In our results, we detected significant elevation of GluA2/3 expression in the hippocampus, but not GluA1. This suggested for insertion or synthesis of GluA2-containing AMPA receptors, which might act in replacement of GluA2-lacking AMPA receptors that are recruited in acute stress phases. However, one limitation of the study is that we did not discriminate synaptic and somatic AMPA receptors and if these receptors are involved in synaptic transmission. It should also be noted that the receptor changes could be pathway-specific in CA1 [17], which requires electrophysiological investigations (such as measuring the synaptic strength in projection-specific manner) in the future.

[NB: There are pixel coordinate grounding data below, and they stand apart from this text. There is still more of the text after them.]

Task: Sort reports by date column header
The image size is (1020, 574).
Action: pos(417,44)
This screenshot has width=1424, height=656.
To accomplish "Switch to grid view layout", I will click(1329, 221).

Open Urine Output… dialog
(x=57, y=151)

PICK-1 is important in AMPA receptor trafficking during long-term synaptic plasticity [12, 13]. In fact, PICK-1 interacts with GluA2 subunit directly and is involved in the incorporation of GluA2-containing AMPA receptors as the replacement of GluA2-lacking AMPA receptors [23]. The expression level of PICK-1 was tightly linked to the expression of GluA2 subunit [24], as well as the strength of AMPA receptor transmission [14]. The present study reported the elevation of PICK-1 protein in the CUMS group, which is consistent with the previous data on AMPA receptor subunits. In addition, the results indicate that the upregulated AMPA receptors are functional, since they interact with PICK-1 at postsynaptic site. On the other hand, we did not detect clear changes in PSD-95 proteins. It is possible that they are in much higher quantity compared to AMPA receptor, and therefore the AMPA receptor trafficking did not affect their expression significantly.

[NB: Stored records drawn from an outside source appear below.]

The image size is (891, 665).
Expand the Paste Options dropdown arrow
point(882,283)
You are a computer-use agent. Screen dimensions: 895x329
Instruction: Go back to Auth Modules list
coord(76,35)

In conclusion, recovery of chronic stress is able to restore the glutamatergic transmission in the hippocampus, as well as the impaired cognitive behaviors. In the future study, it is yet to confirm investigate the functional aspects of AMPA receptor expression changes, such as with electrophysiological approaches.

Acknowledgments

This work was supported by Science Philosophy Betterment Society (Registered British Virgin Islands). Ti-Fei Yuan received supports from the National Natural Science Foundation of China (31771215, 81501164, and 81611130224) and Young Elite Scientists Sponsorship Program by CAST (YESS).

Contributor Information

Gonglin Hou, Email: 13505818948@163.com.

Ti-Fei Yuan, Email: ytf0707@126.com.

Conflicts of Interest

The authors declare no conflicts of financial interest.

Authors' Contributions

Min Lin, Gonglin Hou, and Ti-Fei Yuan designed the study. Min Lin and Ying Zhao performed the study and analyzed the data. All authors wrote the paper together and approved the final version of the manuscript.